Cottle actually mentioned respectfully the case of Juanita Broaddick, who credibly accused (to coin a phrase) then-Arkansas attorney general Bill Clinton of raping her in a hotel room in 1978.
Some of Cottle’s concern is purely political -- she fears dredging up old Clinton family sandals may muddle the waters for Democrats going into the November elections.
Hillary Clinton has been on a bit of a media tear the past few weeks, holding forth on both the personal and the political -- and making clear that someone needs to perform an intervention before she further complicates life for her fellow Democrats.
....They do not need to be talking about impeachment, or about the results of Senator Elizabeth Warren’s DNA testing. And they definitely do not need to get distracted by unnecessary drama generated by comments from one of the party’s most iconic, and most controversial, figures.
And yet, there was Mrs. Clinton, in an Oct. 9 interview with CNN, sharing her take on the need for Democrats to -- as Michelle Obama might have put it -- go low with today’s Republicans. As Mrs. Clinton sees it, “You cannot be civil with a political party that wants to destroy what you stand for, what you care about.”
Unfortunately, it took Mrs. Clinton less than a week to come up with an even juicier midterm gift for Trump & Company. In a sit-down with “CBS Sunday Morning,” she was asked several pointed questions about her husband’s Oval Office dalliance with Monica Lewinsky.
....her reaction was to point out that Ms. Lewinsky had been an adult at the time of the affair .... Mrs. Clinton then pivoted to demand why no one was investigating the myriad accusations of sexual harassment and assault against the current occupant of the White House.
President Trump being a pig and an alleged sexual predator in no way excuses Bill Clinton from being a pig and an alleged sexual predator. In fact, by declining to re-examine her own husband’s acts, Mrs. Clinton only makes it easier for Mr. Trump’s defenders to ignore the current president’s. (Juanita Broaddrick’s accusation that she was raped by Mr. Clinton in 1978 can be revisited in a recent episode of the Slate podcast “Slow Burn.”)
It’s one thing for a wife to stand by her spouse, especially when both have long been the targets of partisan warriors dead-set on destroying them.

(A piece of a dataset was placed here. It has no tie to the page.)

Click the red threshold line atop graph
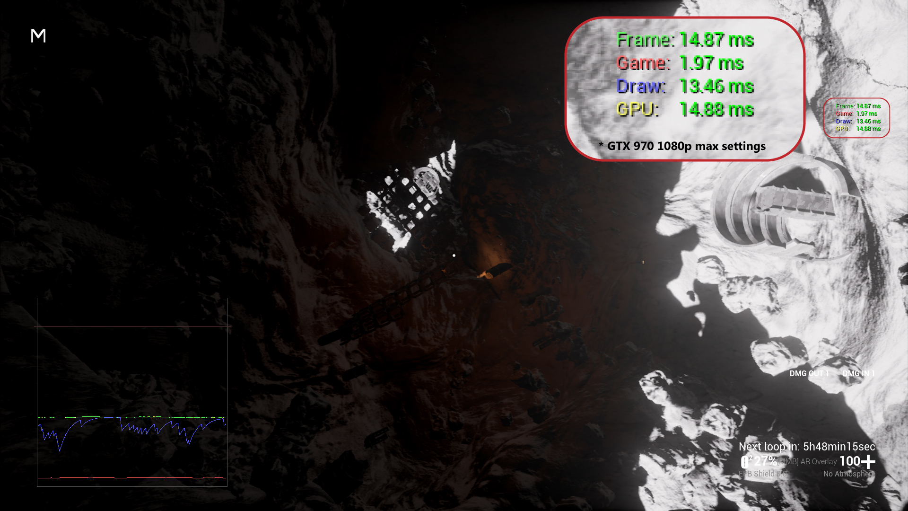The image size is (908, 511). click(132, 326)
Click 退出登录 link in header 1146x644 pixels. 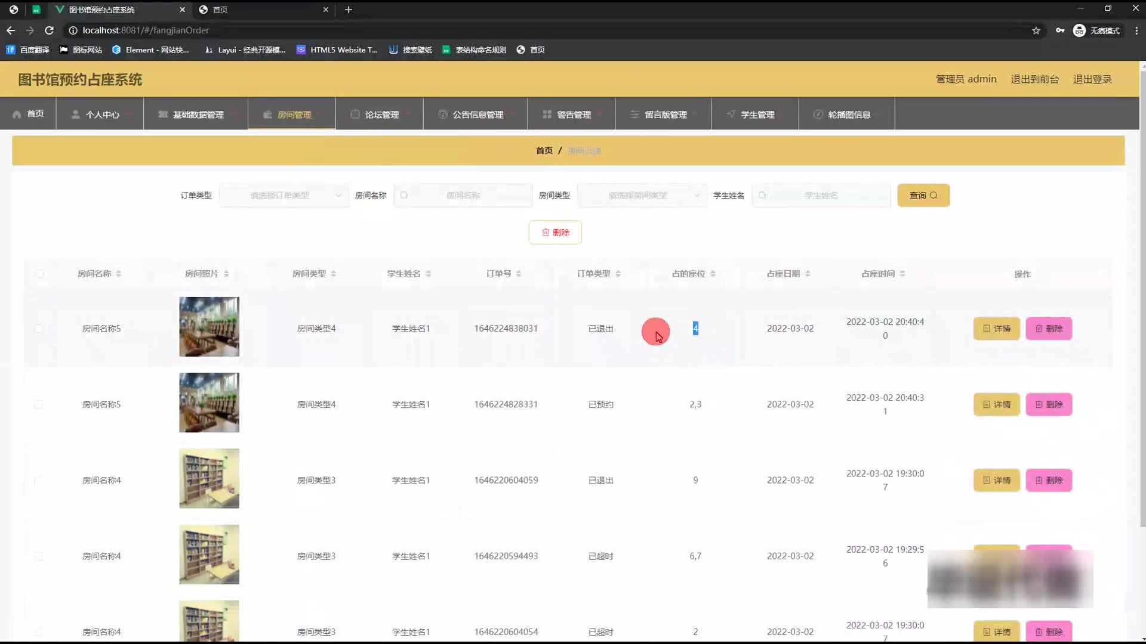[1092, 79]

But it is no secret that Mr. Clinton’s response to sexual scandal was to try to trash the reputations of the women involved. And while the degree to which Mrs. Clinton joined in such efforts may remain in dispute -- in the CBS interview, she denies having played any role -- her fundamental complicity is beyond reasonable doubt.
This is the sort of moral arrogance and self-justification that has long troubled even many Democrats about Mrs. Clinton....
It’s quite a turnaround from the official editorial voice of the paper. In January 2016, as the presidential race was shaping up, the editorial board was bluntly dismissive of Clinton's behavior, sniffing “Mr. Trump is way out of line bringing up Mr. Clinton’s philandering. That behavior, especially his White House affair with a 22-year-old intern, is a blot on his career. It is also a tired subject that few Americans want to hear more about.”
(This was clearly before #MeToo “woke” the media up and when even a few media liberals began questioning their past downplaying of Clinton’s sexual offenses).
It’s only the third time the paper has even mentioned Broaddrick in an editorial (one of those was in passing) according to a nytimes.com search. The first and evidently last editorial devoted to her allegations came out in 1999 after they were first reported on Dateline NBC.